The Sound of Music: When Cannes Goes Pop

in 68th Cannes Film Festival

by Alex Masson

Cinema isn’t only a matter of what to express with images. Sound plays its role too, especially music which can fill the gaps the narrative misses. Some composers and film music editors seem to have forgotten it as many films in Cannes this year were cacophonic.

Do we thank or blame Mason Bates for the Sea of Trees score? Once the first jaunty, jolly note is heard during the credits of Gus Van Sant’s sappy and sentimental rather than existential drama, it’s clear something is going very wrong here. And, indeed that is the case.

The soundtrack of Elie Wajeman’s The Anarchists is equally clumsy. Trying to walk in Bertrand Bonello’s footsteps by using anachronistic pop music anthems in this dusty period drama was a good idea. Choosing a cover of The Pretenders’ I Go to Sleep, once you know for sure the script and the characters will go nowhere perhaps was too obvious for the audience…

At least Jeremy Saulnier made a clear point with the track list for Green Room. As the main protagonists, a punk-rock band yells with energy Dead Kennedy’s Nazi Punks Fuck Off to a grumpy skinhead audience the tone of this energetic gory B movie is settled: let’s rock (even if the only music we’ll hear will be the sound of broken bones and sliced flesh)!

It wasn’t subtle but way more so than Jia Zhang-Ke use of Pet Shop Boys’ Go West in Mountains May Depart. Opening with that tune is a smart move. Making it some kind of Ariane’s thread for this portrayal of China’s relationship with capitalism from 1999 to 2025 is hardly putting tongue in cheek.

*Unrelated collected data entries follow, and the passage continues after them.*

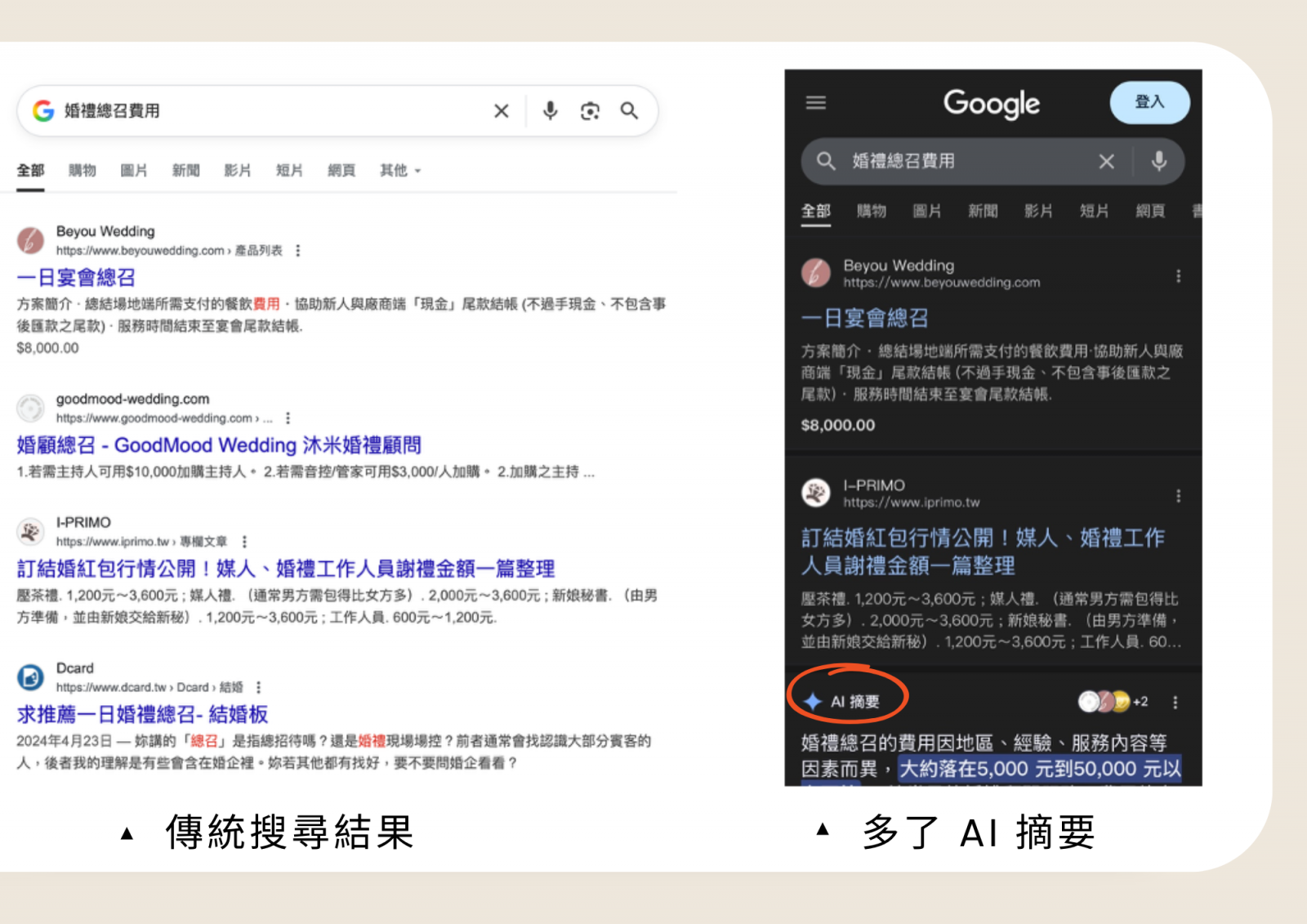Clear the mobile search field
Viewport: 1307px width, 924px height.
(x=1106, y=162)

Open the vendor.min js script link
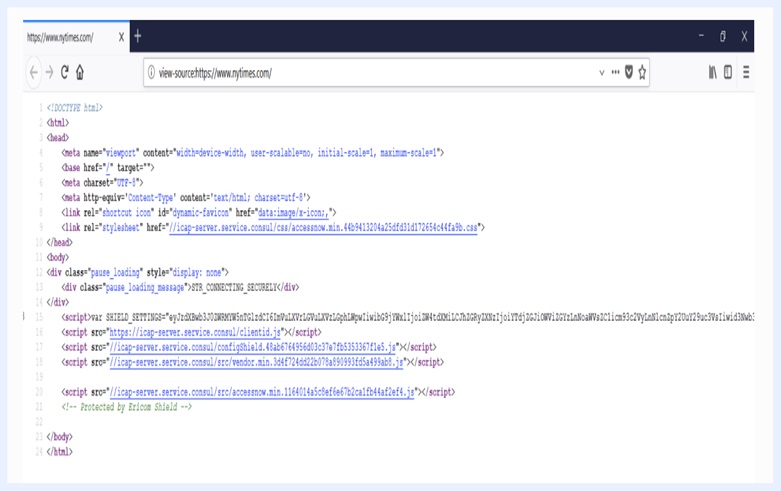pos(257,362)
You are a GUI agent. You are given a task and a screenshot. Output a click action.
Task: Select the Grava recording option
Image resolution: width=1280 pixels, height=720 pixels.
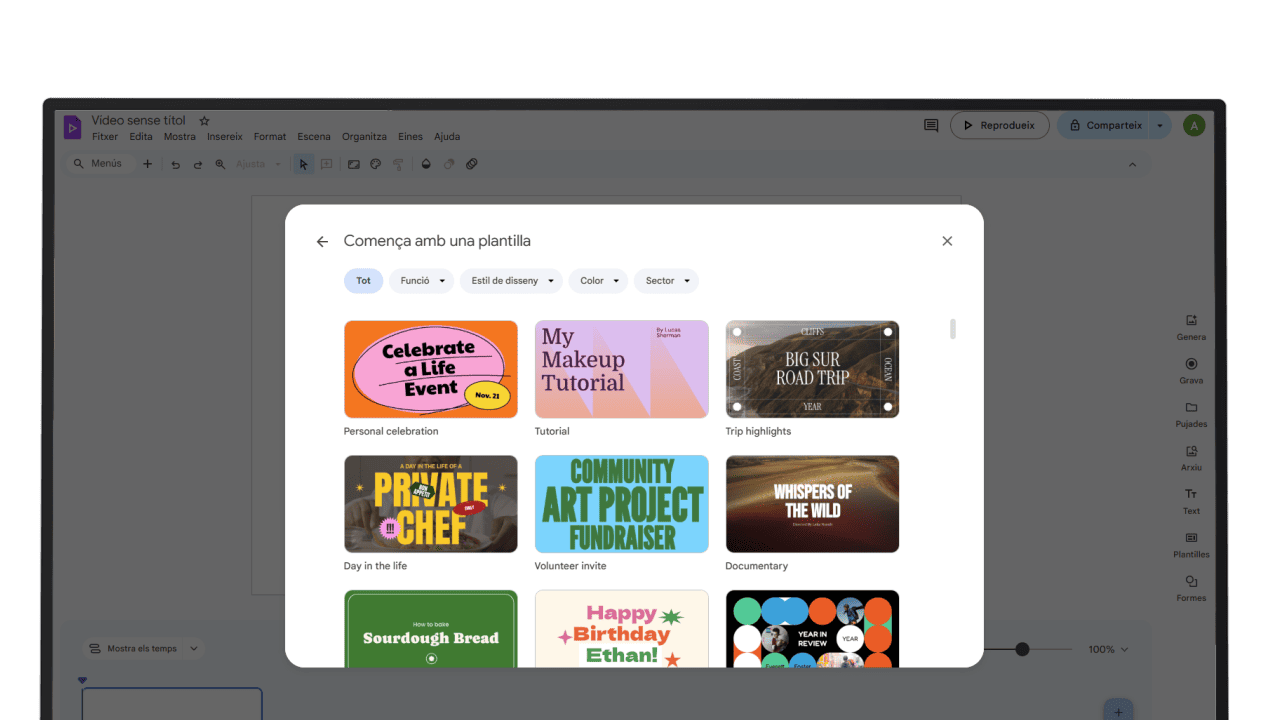tap(1191, 371)
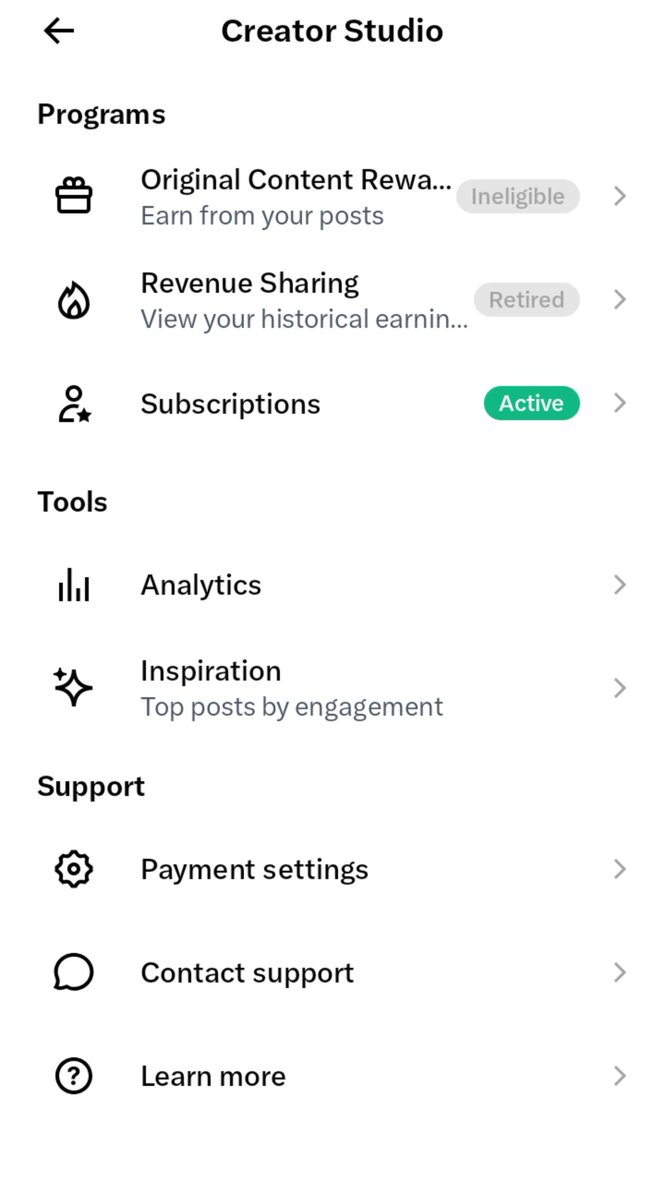Click the bar chart Analytics icon
Screen dimensions: 665x1200
[73, 585]
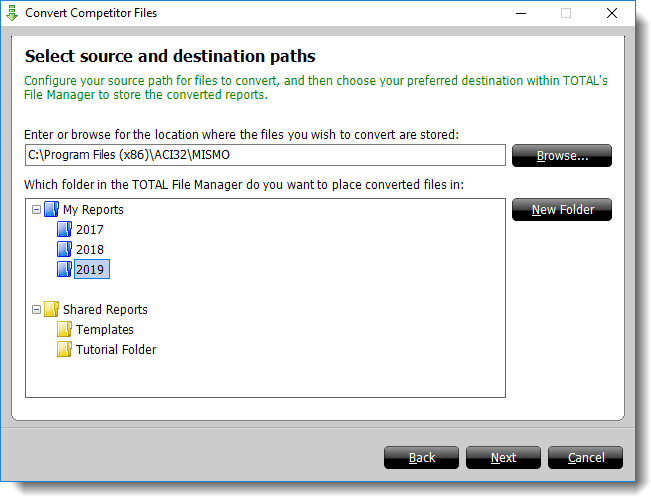Screen dimensions: 651x497
Task: Choose the Tutorial Folder label
Action: pos(116,350)
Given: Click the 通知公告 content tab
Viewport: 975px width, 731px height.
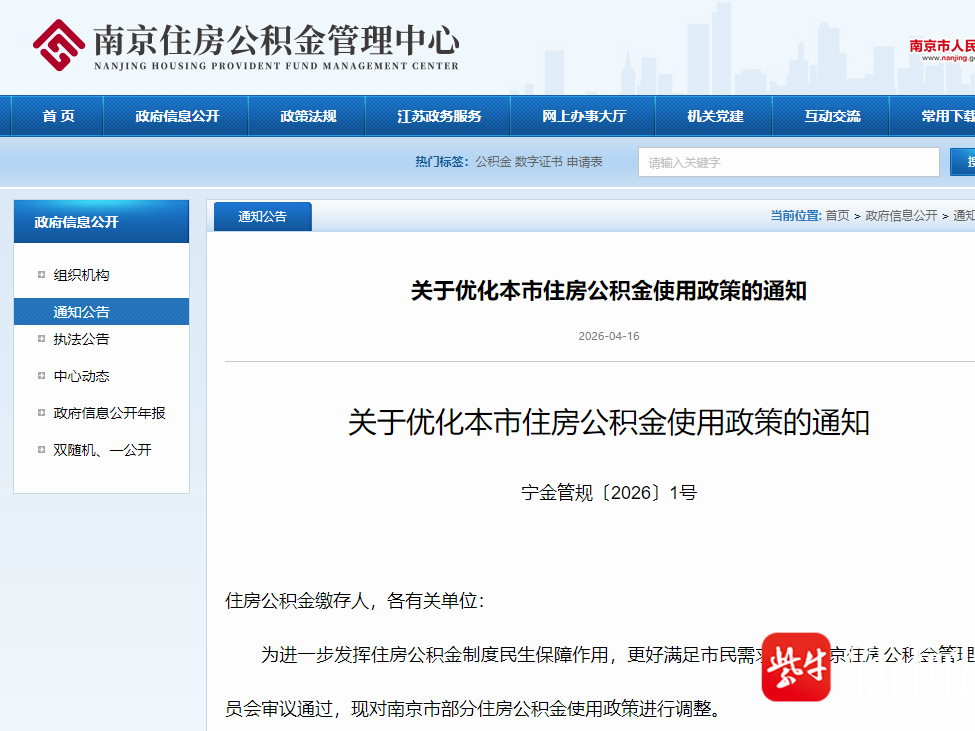Looking at the screenshot, I should [x=262, y=216].
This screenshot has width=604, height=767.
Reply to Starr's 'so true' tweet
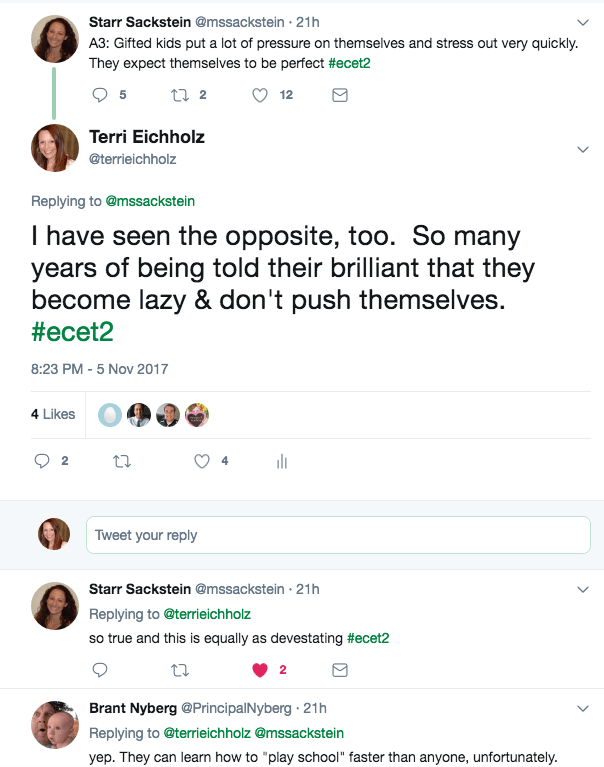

Some discordant notes at Critic’s Week were less calculated. When one of their selection committee members introduced Louis Garrel’s Two Friends, he made analogies with some kind of symphony of life and some gig energy. Unfortunately he added that at the time the committee saw the film, the music was a temporary one and that Philippe Sarde had composed the score since then.

Saying that was a good choice as it would link Garrel’s first feature to Claude Sautet’s debut film (Sarde composed most of his film soundtracks) was a bit of a rash statement. The light, febrile mood Garrel is trying to evoke there is frequently submerged by this loudly orchestral score, molesting the emotional scope of this rowdy tale of a menage à trois. What a relief when a more in sync Antony and the Johnsons’s I Fell in Love With a Dead Boy is suddenly heard…

The feeling of Cannes as juke-box derives not just because of the sometimes strange playlist accompanying each gala red carpet screening, transforming the place into a  noisy open air nightclub from Hell. Take Gaspar Noe’s Love. It’s fair enough for an underground film buff like him to define the psychology of its male character with the presence of conspicuous film posters (Salo, Defiance of Good, Flesh for Frankenstein, Freaks, Cannibal Holocaust and so on…), but what about the messed up Original Soundtrack, including among others parts from John Carpenter’s Escape from New York main title, Bobby Beausoleil’s Lucifer Rising or Pink Floyd’s Is There Anybody Out There? Love was supposed to be an auteur porn film (from time to time it masterfully is), not some soft-core unharmonious music orgy.

Hopefully this Cannes pop extravaganza turned down the sound for one of its best moments: in one sequence of Yorgos Lanthtimos’s The Lobster, Colin Farrell is sitting against a tree, chanting more than singing an a cappella version of Nick Cave’s Where the Wild Roses Grow.

It’s simple, and diegetic – most of the films screened in Cannes this year forgot that point – and turns out to be truly moving. At that moment, Cannes was at last making be heard some filmmaker’s own, soulful “petite musique”.